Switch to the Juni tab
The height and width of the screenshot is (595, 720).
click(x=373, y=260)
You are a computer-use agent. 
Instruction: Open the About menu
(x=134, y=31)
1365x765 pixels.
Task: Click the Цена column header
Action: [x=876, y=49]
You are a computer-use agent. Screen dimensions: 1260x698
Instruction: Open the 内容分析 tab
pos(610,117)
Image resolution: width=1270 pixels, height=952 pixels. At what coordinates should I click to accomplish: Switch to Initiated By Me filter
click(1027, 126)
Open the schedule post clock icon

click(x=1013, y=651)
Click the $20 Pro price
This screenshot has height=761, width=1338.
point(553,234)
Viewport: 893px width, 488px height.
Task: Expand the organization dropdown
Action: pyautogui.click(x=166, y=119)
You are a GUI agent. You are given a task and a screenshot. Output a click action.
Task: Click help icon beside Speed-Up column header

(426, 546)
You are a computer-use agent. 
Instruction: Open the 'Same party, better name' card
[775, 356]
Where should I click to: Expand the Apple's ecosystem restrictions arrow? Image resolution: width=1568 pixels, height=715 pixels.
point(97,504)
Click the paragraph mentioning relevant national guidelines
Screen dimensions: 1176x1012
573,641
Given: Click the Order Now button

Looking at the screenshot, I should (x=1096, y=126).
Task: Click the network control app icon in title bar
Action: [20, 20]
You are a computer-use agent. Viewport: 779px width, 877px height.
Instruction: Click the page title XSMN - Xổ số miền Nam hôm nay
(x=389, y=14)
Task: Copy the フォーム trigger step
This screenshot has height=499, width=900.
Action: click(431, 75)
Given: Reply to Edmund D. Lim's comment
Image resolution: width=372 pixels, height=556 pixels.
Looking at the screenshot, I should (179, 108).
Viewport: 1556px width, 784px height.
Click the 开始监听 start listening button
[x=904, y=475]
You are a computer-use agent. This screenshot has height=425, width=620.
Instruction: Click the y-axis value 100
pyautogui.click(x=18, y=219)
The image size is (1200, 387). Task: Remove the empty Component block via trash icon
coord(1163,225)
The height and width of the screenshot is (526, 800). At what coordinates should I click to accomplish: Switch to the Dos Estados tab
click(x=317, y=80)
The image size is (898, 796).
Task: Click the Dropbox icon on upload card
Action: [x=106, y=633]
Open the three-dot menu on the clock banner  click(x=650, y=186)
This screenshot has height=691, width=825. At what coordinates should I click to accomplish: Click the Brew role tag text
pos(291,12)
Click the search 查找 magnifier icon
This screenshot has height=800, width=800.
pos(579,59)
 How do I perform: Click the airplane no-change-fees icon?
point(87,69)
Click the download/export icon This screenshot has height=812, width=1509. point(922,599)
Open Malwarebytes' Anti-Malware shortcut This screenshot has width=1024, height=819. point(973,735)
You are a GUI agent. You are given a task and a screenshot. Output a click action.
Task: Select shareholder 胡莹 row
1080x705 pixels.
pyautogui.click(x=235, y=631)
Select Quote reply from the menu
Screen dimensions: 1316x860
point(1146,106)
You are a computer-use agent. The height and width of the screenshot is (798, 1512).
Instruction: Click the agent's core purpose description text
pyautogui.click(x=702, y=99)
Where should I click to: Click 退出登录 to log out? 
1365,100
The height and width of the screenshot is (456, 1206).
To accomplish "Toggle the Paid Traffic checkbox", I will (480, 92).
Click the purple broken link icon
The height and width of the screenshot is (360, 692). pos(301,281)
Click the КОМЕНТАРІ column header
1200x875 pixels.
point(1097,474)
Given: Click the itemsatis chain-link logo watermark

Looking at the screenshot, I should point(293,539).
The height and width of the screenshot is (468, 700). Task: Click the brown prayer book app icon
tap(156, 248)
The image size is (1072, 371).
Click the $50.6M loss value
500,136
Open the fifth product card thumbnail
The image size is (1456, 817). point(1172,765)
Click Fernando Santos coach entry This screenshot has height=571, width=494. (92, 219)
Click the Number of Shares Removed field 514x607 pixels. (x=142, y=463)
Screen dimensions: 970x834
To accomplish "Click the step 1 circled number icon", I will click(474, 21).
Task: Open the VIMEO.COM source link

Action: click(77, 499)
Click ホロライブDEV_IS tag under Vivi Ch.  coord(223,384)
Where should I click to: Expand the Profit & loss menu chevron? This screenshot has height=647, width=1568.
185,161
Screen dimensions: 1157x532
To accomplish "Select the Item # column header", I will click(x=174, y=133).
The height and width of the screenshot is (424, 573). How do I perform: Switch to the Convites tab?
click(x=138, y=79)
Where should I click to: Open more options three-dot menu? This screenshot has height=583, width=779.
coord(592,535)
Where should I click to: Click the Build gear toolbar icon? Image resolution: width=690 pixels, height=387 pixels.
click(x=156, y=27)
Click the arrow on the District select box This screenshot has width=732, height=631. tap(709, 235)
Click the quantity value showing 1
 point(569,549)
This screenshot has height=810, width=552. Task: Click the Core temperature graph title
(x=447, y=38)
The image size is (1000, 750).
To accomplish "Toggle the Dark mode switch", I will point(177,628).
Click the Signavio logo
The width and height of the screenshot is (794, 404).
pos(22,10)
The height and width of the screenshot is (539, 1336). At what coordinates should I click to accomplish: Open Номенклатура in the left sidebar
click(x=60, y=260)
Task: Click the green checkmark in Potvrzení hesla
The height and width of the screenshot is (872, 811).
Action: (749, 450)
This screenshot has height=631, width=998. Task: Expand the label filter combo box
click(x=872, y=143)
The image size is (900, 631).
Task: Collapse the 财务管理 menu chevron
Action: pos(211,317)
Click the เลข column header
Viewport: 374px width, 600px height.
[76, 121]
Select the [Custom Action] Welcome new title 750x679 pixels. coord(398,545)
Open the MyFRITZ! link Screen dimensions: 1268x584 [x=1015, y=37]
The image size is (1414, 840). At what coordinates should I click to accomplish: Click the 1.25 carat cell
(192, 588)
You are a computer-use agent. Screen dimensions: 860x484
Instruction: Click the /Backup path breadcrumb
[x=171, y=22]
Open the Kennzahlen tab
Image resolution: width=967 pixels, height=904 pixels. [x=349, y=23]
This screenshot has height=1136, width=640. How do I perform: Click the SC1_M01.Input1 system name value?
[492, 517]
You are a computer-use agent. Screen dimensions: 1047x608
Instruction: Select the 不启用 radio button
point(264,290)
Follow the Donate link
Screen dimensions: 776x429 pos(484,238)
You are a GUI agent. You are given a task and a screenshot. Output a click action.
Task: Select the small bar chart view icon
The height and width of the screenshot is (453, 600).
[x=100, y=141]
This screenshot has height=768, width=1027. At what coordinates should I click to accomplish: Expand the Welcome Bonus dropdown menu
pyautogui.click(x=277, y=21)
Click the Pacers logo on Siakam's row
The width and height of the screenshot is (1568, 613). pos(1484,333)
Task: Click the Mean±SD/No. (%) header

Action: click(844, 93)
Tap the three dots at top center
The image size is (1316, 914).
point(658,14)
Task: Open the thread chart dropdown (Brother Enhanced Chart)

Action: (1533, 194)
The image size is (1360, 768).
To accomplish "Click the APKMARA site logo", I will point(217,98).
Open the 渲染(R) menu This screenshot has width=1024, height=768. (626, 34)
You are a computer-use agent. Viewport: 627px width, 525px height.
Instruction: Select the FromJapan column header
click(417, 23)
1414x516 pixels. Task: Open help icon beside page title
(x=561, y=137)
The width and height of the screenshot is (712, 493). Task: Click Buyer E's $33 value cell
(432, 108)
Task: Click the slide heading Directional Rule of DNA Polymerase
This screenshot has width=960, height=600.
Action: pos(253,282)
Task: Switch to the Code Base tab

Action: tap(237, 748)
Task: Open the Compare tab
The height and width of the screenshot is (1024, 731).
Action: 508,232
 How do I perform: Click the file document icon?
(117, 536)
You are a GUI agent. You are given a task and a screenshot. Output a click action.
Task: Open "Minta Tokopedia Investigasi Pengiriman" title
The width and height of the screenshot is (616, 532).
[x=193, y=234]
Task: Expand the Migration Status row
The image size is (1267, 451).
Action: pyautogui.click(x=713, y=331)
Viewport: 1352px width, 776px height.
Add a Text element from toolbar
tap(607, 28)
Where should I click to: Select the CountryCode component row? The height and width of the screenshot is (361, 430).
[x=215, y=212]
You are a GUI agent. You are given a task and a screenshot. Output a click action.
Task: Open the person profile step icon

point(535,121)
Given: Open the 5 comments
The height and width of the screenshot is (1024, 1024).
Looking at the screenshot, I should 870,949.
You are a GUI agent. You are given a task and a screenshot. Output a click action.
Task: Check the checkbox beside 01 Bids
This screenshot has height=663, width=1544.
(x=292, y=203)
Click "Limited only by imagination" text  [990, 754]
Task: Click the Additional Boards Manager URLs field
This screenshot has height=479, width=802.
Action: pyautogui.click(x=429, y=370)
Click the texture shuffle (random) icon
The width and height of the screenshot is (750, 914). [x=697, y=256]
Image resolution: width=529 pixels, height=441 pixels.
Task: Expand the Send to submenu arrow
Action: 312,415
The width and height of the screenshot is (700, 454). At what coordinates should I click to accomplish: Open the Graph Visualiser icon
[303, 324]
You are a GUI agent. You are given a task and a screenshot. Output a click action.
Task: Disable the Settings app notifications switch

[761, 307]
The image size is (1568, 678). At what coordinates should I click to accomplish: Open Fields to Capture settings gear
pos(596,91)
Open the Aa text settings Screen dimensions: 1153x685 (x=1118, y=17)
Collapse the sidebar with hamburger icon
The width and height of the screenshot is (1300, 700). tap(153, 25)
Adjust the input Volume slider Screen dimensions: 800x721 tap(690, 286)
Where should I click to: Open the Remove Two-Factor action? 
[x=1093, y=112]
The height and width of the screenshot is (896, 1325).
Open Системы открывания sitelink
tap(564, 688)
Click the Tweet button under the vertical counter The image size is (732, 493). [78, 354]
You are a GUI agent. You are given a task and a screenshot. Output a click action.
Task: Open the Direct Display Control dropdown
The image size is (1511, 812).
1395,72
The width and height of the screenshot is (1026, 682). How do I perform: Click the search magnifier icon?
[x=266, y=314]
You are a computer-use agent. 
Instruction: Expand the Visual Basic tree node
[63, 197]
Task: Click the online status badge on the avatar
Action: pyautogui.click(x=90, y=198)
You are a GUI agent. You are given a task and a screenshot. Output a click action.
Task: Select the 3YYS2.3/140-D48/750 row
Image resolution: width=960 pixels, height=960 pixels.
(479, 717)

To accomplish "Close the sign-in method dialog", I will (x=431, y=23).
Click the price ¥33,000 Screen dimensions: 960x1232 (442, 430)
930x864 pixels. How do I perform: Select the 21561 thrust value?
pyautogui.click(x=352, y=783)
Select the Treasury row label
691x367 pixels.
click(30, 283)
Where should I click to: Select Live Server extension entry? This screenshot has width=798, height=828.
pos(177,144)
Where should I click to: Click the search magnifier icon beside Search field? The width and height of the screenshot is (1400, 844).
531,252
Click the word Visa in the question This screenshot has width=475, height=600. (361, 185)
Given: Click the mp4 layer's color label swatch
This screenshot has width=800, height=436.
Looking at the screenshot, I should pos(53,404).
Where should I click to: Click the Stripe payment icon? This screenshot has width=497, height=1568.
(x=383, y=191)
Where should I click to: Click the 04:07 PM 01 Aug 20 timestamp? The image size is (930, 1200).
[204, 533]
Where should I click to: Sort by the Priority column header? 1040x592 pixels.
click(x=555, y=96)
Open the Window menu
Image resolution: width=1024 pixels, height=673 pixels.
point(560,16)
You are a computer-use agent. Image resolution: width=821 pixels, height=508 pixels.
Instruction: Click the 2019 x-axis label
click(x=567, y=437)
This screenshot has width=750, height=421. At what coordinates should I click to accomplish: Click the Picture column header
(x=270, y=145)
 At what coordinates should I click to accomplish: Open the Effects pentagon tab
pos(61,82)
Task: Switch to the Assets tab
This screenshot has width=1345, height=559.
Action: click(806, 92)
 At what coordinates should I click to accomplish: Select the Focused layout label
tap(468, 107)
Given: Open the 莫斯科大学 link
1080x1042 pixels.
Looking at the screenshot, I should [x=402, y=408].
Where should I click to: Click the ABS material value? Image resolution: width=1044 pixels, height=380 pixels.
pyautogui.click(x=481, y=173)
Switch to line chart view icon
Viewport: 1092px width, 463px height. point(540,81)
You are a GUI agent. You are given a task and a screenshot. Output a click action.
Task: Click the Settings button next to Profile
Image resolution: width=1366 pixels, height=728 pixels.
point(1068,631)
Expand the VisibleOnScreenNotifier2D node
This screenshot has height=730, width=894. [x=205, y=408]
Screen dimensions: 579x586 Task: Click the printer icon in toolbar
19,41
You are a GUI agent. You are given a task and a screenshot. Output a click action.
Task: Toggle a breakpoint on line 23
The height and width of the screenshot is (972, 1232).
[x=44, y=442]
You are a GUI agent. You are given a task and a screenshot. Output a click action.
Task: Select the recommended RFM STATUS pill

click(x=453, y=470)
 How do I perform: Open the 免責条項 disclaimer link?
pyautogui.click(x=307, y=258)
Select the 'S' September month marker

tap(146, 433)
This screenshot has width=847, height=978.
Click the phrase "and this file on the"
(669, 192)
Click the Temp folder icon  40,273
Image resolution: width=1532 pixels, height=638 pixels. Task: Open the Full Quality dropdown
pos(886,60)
********************
WHAT THIS TASK INVOLVES:
Your answer should consist only of the lines from the one with "This screenshot has width=847, height=978." through the last line of the entries above, retyped exactly.

WRITTEN ANSWER:
This screenshot has width=847, height=978.
Click the phrase "and this file on the"
(669, 192)
Click the Temp folder icon  40,273
Image resolution: width=1532 pixels, height=638 pixels. Task: Open the Full Quality dropdown
pos(886,60)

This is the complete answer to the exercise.